But isn't the issue here that completely redoing the API would break a lot of co...

csaid81 · on June 13, 2017

Pandas makes lots of backwards-incompatible changes. See for example these changes in the latest release

http://pandas.pydata.org/pandas-docs/version/0.18.0/whatsnew...

There have been a few independent attempts to add dplyr-like functionality to pandas without being backwards incompatible (e.g. dplython). I'd be very happy if the core pandas team went down this path.

That being said, I don't have a good understanding of how strong the distinction is between "design issues" and "issues where money helps". There must be some overlap.

simen · on June 13, 2017

I'll have to speak in generalities as I don't know enough about NumPy in particular to comment.
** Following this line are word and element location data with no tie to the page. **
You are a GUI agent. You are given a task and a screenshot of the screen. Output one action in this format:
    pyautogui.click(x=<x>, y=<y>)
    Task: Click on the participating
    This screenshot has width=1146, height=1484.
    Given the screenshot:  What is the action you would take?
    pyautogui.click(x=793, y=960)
> That being said, I don't have a good understanding of how strong the distinction is between "design issues" and "issues where money helps". There must be some overlap.

That's true, but many projects have turned out bad no matter how much more money has been spent compared to less expensive, but better projects. See: Design by committee. The design of an API obviously requires careful thought, which I suppose is work that could be paid. But the issue of getting everyone to agree on a design isn't one that money can solve, and then you need to make some hard decisions about backward incompatibility. Perhaps you'd fund a fork of the project, splitting it into an old legacy one and a new, fancy version with a new API, but then you're committed to maintaining two projects which is its own headache.

These are the kinds of things I mean by design issues. Problems that aren't necessarily hard because they require many people to work for many billable hours to solve them, but because finding acceptable compromises is a very human issue quite irrespective of the programming effort involved.

Many a software project has recognized that serious, backwards-incompatible changes would improve the project, and often there is even a working implementation, but these human and legacy support issues prevent widespread adoption and then the new implementation dies a quiet death because nobody is using it, so nobody finds it worth their time to work on it.

Perhaps what you really want is a new library, rather than trying to contort a different project into the shape you want. Which is of course something money helps with, but then when the money dries up the question of adoption is going to determine whether it lives or dies as an open source project.

Again, those were some general thoughts, I don't know much about this particular project, so maybe I'm way off base. Just offering an alternative POV regarding what exactly constitutes "getting your money's worth" with respect to choosing which OS projects to fund.

halflings · on June 13, 2017

pandas is often used for one-off reports, where backwards compatibility is not as important. Production software relying on the API could always depend on previous versions if a new version brings a significantly improved API.

I'm a regular user of pandas, would definitely say it's my favorite Python library by far... but it is very hard to do certain operations with it (as the OP said, anything involving multiple indexes, and things like plotting multiple plots after a groupby, etc.)

simen · on June 13, 2017

Ok, I might very well be totally off base. Sorry for butting in on a subject that I don't know much about.